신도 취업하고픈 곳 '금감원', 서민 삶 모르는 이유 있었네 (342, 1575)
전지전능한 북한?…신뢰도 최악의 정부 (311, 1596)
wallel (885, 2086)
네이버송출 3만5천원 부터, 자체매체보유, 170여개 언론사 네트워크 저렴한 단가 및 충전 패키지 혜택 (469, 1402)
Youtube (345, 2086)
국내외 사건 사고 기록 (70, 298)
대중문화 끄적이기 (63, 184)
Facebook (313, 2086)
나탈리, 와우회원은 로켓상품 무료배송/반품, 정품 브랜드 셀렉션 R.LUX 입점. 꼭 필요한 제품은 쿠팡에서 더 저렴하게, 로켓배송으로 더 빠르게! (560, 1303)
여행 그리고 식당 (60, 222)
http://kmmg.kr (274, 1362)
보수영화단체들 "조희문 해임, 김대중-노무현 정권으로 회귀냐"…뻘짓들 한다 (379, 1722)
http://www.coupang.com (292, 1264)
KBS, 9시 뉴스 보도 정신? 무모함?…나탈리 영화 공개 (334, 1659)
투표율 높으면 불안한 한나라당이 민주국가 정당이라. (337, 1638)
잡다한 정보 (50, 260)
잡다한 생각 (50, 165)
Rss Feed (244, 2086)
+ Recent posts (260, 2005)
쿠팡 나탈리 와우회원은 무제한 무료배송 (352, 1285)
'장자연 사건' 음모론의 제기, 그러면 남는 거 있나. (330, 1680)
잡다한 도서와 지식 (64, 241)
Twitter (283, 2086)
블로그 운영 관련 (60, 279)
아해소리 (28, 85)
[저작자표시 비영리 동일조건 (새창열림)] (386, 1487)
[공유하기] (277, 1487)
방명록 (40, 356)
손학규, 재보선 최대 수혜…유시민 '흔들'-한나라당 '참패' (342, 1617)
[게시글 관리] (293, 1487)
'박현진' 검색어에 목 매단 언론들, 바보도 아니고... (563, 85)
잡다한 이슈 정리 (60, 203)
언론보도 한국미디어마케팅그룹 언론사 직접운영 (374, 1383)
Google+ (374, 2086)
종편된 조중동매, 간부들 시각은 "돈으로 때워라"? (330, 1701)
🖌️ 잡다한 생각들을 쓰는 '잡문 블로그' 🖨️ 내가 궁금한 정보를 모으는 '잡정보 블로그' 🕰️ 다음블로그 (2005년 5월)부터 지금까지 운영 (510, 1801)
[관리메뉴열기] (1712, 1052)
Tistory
────────────────────────────────────────
## Aim of the exercise
Extract all lines of the records above that include "무료배송".

## Exercise output
나탈리, 와우회원은 로켓상품 무료배송/반품, 정품 브랜드 셀렉션 R.LUX 입점. 꼭 필요한 제품은 쿠팡에서 더 저렴하게, 로켓배송으로 더 빠르게! (560, 1303)
쿠팡 나탈리 와우회원은 무제한 무료배송 (352, 1285)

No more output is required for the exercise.